The death penalty is currently in use in Iran, and the percentage of executions has increased by 300% from 2008 to 2015. Iran also detains the worldly record for the country executing the biggest number of juvenile offenders. The percentage of executions of minors substantially increased and later dropped in 2015. However, at the beginning of 2016, 160 offenders were on death row in Iran for crimes that they had committed before they had turned 18.

In 2016, the UN Committee on the Rights of the Child strongly urged Iran to end the execution of children and persons who committed a crime while under the age of 18. On 18 October 2017, various United Nations human rights experts stated that "Iran was continuing to execute juvenile offenders." The UN experts deplored the continued child executions in Iran. The UN experts said, "Iran should immediately and unconditionally abolish the sentencing of children to death, and engage in a comprehensive process of commutation of all death sentences issued against children, in line with juvenile justice standards." Iran has reportedly executed at least four juvenile offenders from January to October 2017, and at least 86 more are known to be on death row at the time, although the actual figure may be higher.

The reasons for which juvenile offenders were subject to the death penalty have mainly been murder and rape but "enmity against God" (moharebeh), theft and crimes related to drugs have also figured among the reasons for juvenile capital punishment. A recent tendency regarding capital punishment in the Islamic Republic of Iran is that of detaining the offenders until they turn eighteen and only execute them at that time. However, there is no legal obligation according to which executions should be postponed until the offender has reached the age of eighteen.

The updated version of the Islamic Penal Code of 2013 includes that youth between fifteen and eighteen who have committed crimes punishable with ta'zir will be exempt from execution. They will be subject to the detention of various durations, or fines of various values, depending on the seriousness of the offenses. However, when the crime committed is categorized under hudud and qisas, offenders under the age of eighteen execution are considered legally legitimate. Even in the case of hudud and qisas, when offenders under eighteen are thought not to have recognized the gravity of the crime, Article 91 of the Iranian Penal Code might be applied, and the offender might be exempt from death penalty.

Hanging is the most common form of capital punishment in Iran, and it is either carried out in prisons or publicly in squares.

The practice of stoning has been limited in the revised version of the Iranian Penal Code (2013). However, the new version of the Penal Code retains the use of stoning as a hadd punishment. The Article 225 states that "the hadd punishment for zina of a man and a woman who meet the conditions of ihsan shall be stoning to death".

In spite of the fact that the UN has condemned executions as a criminal punishment in Iran and has stressed the gravity of carrying out executions publicly, the perpetration of this practice in Iran has been reported.

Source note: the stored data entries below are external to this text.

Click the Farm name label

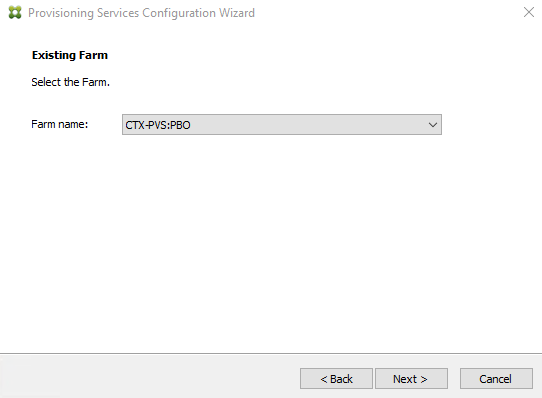coord(59,124)
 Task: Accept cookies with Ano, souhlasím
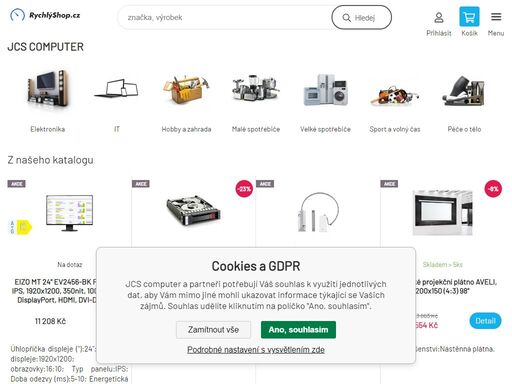(x=298, y=330)

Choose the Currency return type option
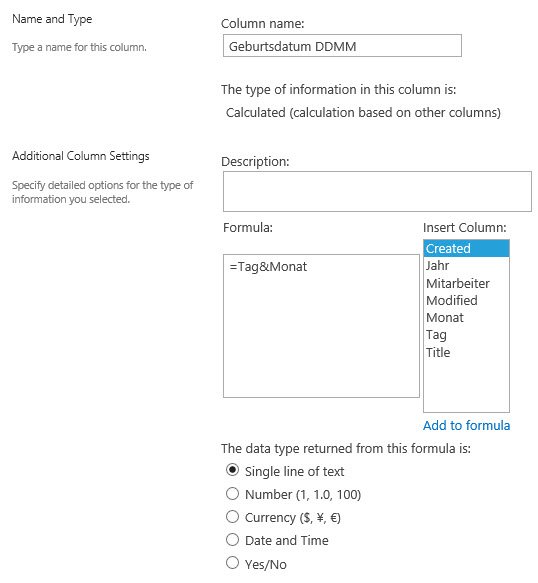point(232,517)
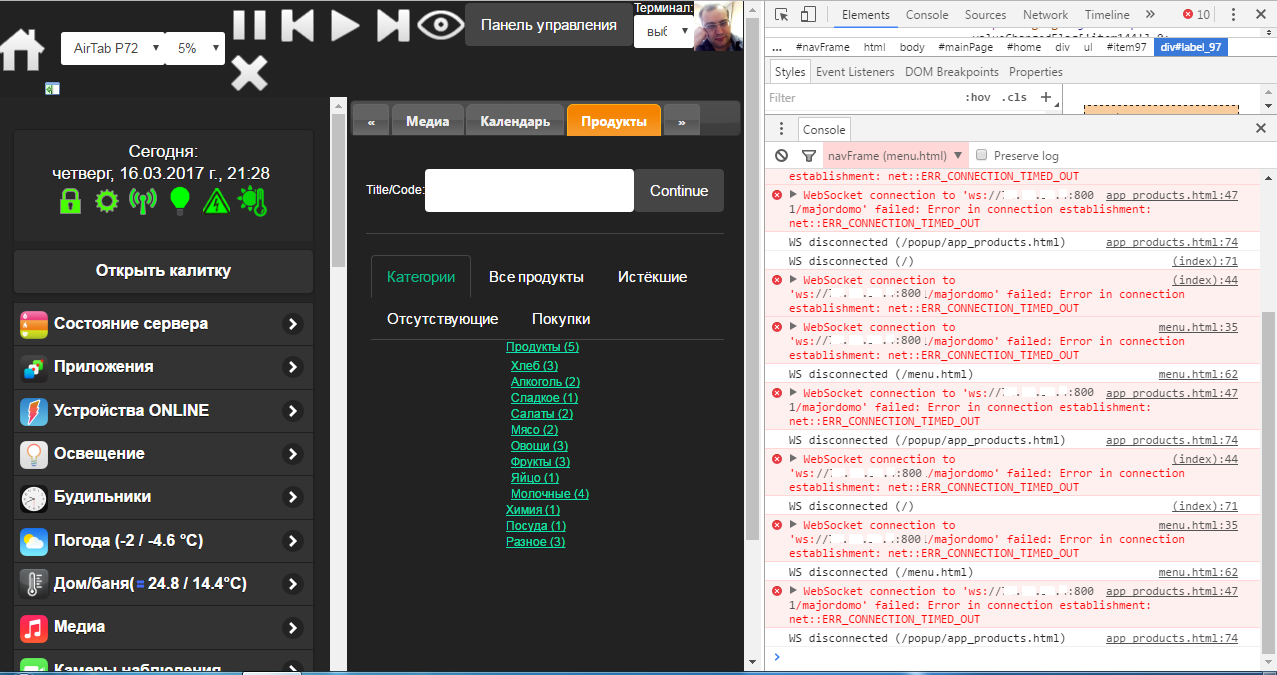The image size is (1277, 675).
Task: Click the green padlock status icon
Action: (x=70, y=201)
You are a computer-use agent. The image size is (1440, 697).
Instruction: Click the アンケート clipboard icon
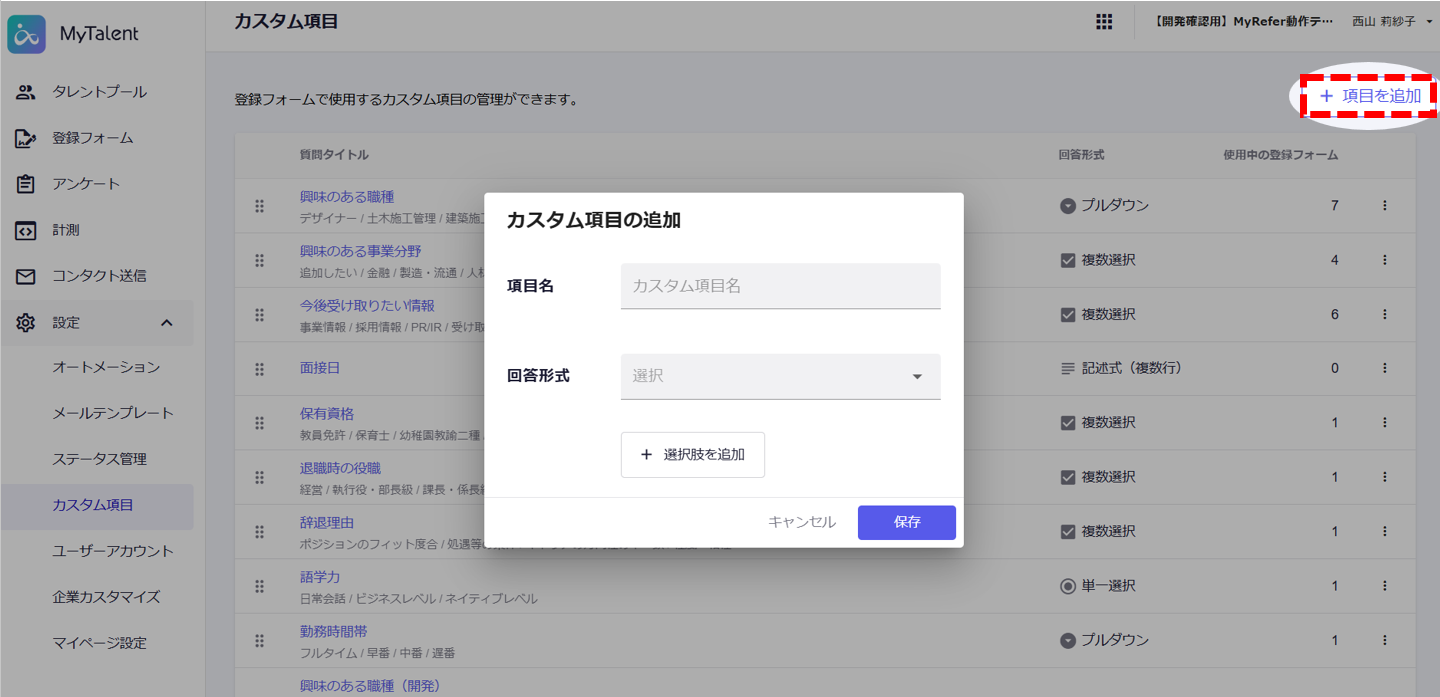[26, 184]
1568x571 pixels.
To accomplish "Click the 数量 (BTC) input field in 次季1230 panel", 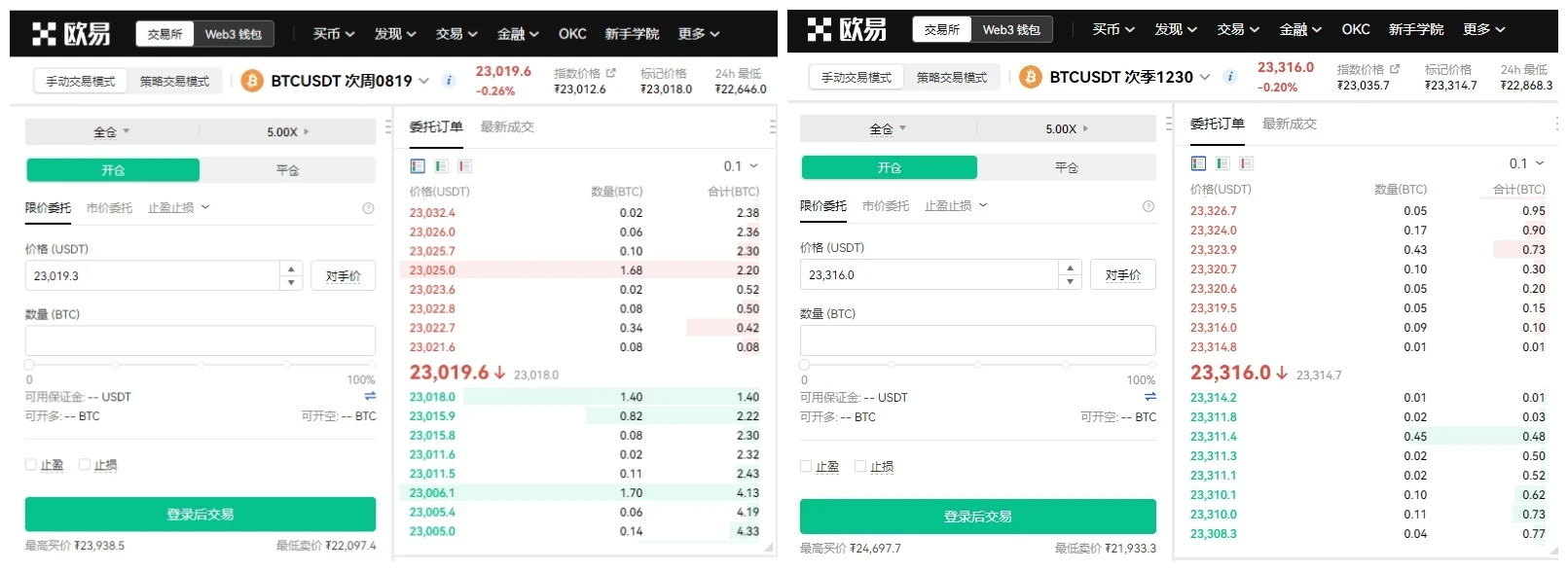I will coord(977,340).
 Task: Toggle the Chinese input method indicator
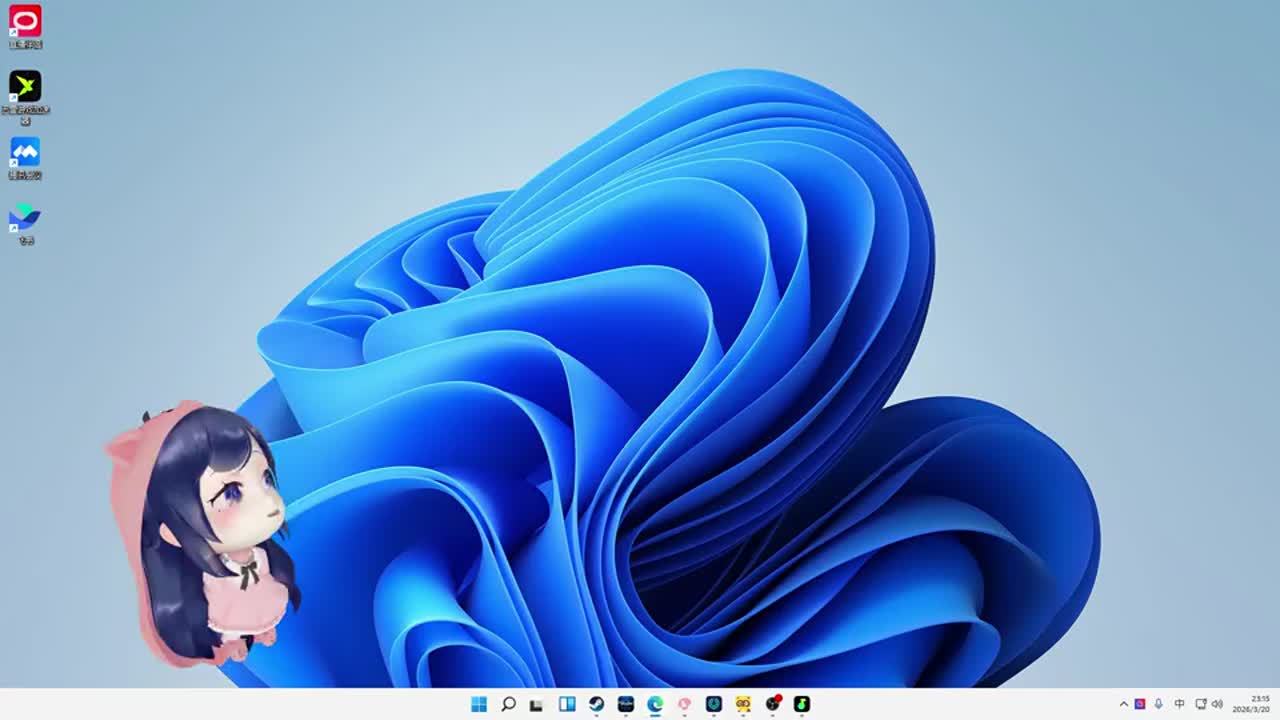pos(1179,704)
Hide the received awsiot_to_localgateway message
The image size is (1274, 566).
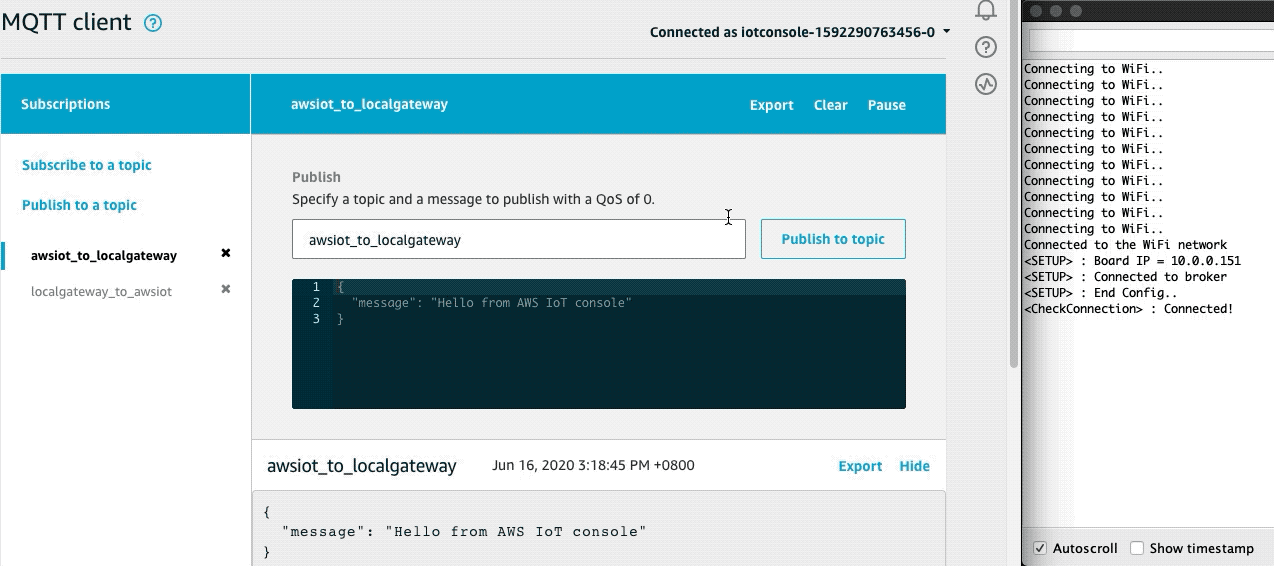914,466
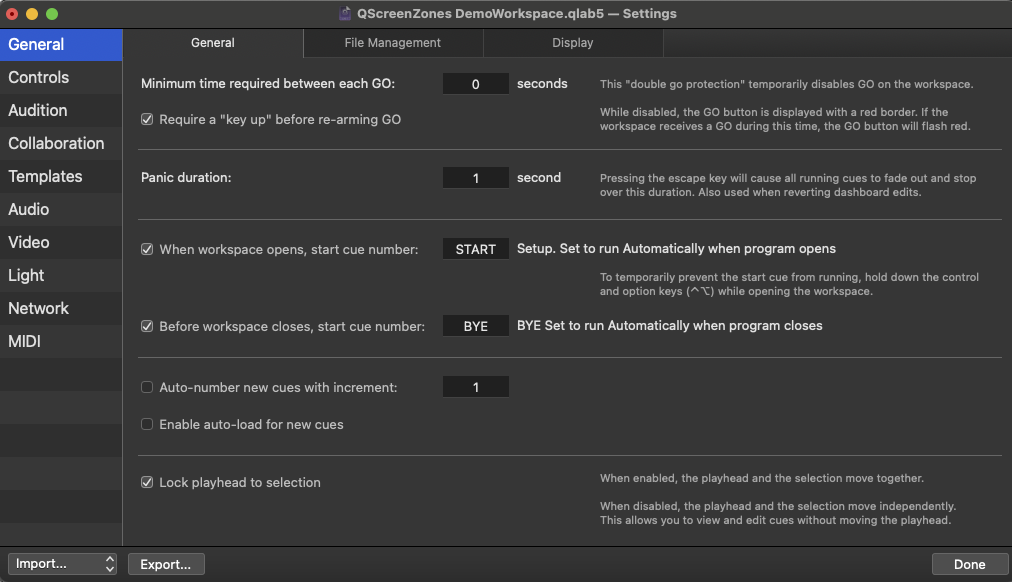The image size is (1012, 582).
Task: Uncheck Before workspace closes start cue number
Action: click(147, 325)
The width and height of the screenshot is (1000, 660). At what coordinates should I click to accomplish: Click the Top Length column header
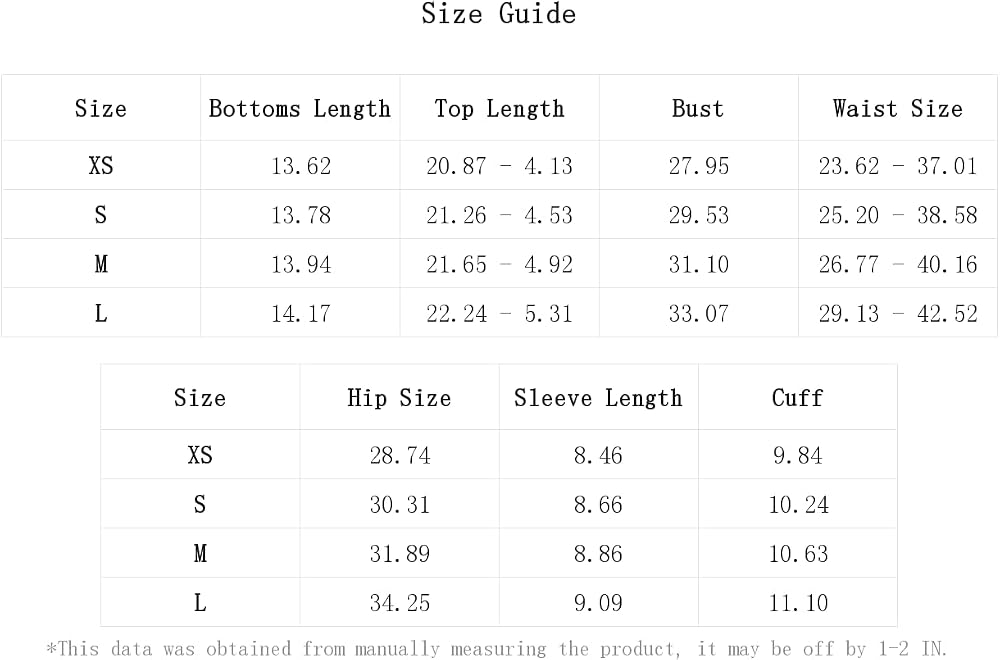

On 21 February 2019, a group of United Nations human rights experts called on the Iranian regime to halt the imminent execution of Mohammad Kalhory, who was 15 when he committed the crime.

==Civil and political rights==

===Gender discrimination===

Article 20 of the Iranian constitution guarantees the equal protection of the law to both men and women. Nevertheless, Iranian laws contain several practices which reinforce gender discrimination in the country. As noted above, the Iranian Penal and Civil Codes define a child at the age of 9 lunar years for girls, and 15 lunar years for boys. This grants fewer years of child protection to girls than boys, and denies them some of the protections of the Convention.

Article 907 of the Civil Code, on inheritance, also discriminates based on gender by granting male heirs twice as much as female heirs in the case of multiple children. Furthermore, Article 911 of the Civil Code states that in the case of the deceased having no surviving children, grandchildren inherit according to how much their parents would have received. Children of sons thus inherit more than children of daughters.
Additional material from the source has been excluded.